Takip edenler bilir, F1 sezonu esas Avrupa’da başlar. Belki pek çoğumuz ironik buluyoruz ama son kez F1’e ev sahipliği yaptığımız yılda Avrupa sezonunu biz açıyoruz. Kendi dramımızı bir kenara koyarsak, sezonun en heyecan verici kısmı geliyor.
Takımların ve pilotların belki de en iyi bildiği pistler Avrupa’da. Bu da işlerin kızışmasını sağlıyor. Takımlar pistleri yakından tanıyorlar ve strateji açısından da büyük tecrübelere sahip oluyorlar. F1 pilotların, çoğunun küçüklüklerinden beri bu pistlerde yarışmış olmaları da onlara ayrı bir tecrübe katıyor. Sezonun en heyecanlı, çekişmeli, tartışmalı kısmı da tam burada başlıyor.
Sezona, Red-Bull başarılı bir giriş yapsa dahi işler Avrupa’da sarpa saracaktır. Mclaren ve Ferrari, Red-Bull’ları yakalayabilmek adına, en önemli geliştirme çalışmalarını bu arada yapacaklardır. En azından daha önce ki yıllarda rekabetçi takımlar hep böyle yaptılar.

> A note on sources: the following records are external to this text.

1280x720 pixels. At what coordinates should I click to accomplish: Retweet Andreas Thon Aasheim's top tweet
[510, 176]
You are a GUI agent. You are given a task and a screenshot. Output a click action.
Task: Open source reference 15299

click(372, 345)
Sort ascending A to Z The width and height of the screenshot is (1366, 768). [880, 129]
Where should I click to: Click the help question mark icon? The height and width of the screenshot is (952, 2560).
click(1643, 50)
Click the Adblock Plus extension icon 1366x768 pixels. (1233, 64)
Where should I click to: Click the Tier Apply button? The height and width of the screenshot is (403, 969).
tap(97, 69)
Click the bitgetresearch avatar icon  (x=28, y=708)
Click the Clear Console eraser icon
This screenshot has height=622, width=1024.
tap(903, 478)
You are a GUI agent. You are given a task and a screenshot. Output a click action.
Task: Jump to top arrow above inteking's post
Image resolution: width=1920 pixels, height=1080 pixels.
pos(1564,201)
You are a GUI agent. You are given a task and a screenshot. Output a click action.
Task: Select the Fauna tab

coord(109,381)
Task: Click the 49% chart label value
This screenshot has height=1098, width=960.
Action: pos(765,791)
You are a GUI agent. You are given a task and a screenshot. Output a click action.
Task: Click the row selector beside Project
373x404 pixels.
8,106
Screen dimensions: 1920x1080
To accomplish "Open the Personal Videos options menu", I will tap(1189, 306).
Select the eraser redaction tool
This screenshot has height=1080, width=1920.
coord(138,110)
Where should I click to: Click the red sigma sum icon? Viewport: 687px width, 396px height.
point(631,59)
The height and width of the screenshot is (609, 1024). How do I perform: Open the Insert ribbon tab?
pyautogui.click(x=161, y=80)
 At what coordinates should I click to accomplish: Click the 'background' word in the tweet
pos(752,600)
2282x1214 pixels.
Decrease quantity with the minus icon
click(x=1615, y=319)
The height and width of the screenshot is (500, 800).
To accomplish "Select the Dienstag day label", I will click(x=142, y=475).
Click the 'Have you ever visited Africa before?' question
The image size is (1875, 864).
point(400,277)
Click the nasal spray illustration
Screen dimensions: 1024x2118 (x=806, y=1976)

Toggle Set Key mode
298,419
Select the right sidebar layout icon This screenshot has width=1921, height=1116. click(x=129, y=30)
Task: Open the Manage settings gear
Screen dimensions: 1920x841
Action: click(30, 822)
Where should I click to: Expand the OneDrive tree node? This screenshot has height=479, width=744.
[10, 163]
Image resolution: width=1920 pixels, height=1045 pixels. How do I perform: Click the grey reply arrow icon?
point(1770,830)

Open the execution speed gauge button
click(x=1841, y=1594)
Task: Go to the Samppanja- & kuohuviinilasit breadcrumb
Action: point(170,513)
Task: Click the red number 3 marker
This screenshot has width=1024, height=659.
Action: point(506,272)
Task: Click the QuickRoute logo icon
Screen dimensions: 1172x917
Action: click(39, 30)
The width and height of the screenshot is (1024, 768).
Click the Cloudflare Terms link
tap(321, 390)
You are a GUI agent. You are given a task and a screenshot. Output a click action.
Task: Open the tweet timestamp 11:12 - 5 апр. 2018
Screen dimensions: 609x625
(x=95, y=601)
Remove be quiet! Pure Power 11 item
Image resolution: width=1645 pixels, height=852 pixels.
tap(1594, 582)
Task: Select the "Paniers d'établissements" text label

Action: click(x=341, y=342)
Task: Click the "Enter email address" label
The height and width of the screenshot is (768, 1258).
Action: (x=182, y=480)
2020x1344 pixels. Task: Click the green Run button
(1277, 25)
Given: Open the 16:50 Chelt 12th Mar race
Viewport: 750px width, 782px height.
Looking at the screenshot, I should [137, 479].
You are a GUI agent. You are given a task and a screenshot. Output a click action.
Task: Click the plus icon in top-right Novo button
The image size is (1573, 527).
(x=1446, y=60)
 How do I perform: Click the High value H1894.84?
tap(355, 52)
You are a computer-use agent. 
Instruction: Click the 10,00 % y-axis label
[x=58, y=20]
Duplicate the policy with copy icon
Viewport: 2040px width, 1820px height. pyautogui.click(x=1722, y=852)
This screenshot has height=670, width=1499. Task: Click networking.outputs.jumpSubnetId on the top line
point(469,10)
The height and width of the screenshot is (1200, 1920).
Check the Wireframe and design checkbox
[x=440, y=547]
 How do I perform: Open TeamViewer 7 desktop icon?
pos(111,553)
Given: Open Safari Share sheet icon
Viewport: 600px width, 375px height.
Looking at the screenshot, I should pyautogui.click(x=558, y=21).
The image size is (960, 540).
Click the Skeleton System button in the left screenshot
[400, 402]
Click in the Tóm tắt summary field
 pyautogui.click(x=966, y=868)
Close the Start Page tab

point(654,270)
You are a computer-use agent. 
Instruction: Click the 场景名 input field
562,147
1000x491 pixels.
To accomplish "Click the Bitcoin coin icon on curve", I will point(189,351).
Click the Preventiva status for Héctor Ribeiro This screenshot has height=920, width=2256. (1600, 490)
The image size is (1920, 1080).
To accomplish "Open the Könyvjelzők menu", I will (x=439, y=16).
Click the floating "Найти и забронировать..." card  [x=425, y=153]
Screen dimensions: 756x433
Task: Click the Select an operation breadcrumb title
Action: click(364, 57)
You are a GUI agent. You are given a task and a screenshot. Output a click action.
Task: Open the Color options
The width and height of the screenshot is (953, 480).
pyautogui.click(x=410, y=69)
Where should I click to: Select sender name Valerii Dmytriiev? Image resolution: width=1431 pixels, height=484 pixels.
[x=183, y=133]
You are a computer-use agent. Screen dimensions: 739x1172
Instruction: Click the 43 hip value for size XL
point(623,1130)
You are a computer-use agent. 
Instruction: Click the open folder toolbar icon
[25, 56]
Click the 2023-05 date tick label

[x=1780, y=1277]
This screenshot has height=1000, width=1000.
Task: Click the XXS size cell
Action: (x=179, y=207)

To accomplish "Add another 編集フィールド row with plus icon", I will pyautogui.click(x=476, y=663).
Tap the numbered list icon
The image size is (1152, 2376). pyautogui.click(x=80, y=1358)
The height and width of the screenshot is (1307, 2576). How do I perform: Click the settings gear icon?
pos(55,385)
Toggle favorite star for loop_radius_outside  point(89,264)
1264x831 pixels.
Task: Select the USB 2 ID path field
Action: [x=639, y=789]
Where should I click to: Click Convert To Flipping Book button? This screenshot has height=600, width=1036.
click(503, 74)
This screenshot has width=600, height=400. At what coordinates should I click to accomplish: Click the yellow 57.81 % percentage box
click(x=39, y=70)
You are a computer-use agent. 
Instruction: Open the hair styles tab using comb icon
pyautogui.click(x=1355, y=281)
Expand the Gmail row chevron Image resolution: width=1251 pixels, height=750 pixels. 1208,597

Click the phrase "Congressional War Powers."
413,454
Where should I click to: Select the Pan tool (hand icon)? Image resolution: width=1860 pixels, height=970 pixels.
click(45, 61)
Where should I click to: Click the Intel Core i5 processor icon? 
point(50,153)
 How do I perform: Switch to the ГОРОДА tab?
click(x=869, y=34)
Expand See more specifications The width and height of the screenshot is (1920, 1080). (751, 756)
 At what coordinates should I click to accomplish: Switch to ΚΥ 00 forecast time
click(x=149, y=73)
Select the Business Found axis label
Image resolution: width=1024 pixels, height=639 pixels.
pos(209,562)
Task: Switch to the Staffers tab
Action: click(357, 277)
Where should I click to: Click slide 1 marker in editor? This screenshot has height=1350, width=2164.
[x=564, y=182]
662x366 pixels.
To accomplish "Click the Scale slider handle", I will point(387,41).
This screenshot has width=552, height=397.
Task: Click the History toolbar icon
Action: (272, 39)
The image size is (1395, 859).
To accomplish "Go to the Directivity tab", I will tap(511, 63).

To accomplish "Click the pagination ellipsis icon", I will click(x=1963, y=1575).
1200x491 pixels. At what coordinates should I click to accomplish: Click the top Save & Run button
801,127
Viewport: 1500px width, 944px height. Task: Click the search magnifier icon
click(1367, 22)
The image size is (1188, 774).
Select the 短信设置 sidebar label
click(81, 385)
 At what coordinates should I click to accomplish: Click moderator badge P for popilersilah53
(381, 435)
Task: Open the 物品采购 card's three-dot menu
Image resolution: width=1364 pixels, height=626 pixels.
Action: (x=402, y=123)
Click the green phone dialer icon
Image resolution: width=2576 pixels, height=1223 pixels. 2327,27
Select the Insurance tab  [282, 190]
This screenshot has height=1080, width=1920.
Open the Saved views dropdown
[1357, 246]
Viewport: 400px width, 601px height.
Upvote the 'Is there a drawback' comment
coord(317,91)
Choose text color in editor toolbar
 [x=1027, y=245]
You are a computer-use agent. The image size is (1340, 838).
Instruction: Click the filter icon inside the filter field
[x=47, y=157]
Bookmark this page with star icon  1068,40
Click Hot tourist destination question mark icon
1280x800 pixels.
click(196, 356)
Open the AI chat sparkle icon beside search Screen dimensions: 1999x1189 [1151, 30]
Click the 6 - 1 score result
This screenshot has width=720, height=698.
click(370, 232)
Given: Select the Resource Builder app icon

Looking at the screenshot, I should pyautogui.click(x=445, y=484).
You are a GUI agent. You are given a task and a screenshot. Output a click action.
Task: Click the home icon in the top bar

İşin eğlenceli tarafı, insanların birbirlerine sataştığı kısmı da bu dönemde oluyor. Benim fikrim; F1’in en renkli kişiliklerinden Flavio’nun Ferrari ile biraz tartışacağı yönünde. İşlerin gidiş hattı bir zaman sonra sinirli Flavio’yu kızdıracaktır. “Alonso’nun mükemmel bir pilot olduğunu ve sorunun otomobilin kendisinde olduğunu” şimdiden vurgulayıp duruyor. Ferrari istediği yeniliği yakalayamadığında ilk sorun onlardan gelecektir. Üstüne Niki Lauda’da o eşsiz yorumlarını yapacaktır. Mclaren, işleri biraz daha kurnazca –bundan kastım daha sessiz- halletmeye çalışsa da, Red-Bull’un da sıkıntı yaşayacağı aşikar. İki önemli takımı ensesinde hissederek yarışlara devam ediyor ve pilotları arasında uyumsuzluk takımın puanlarına mal olacaktır.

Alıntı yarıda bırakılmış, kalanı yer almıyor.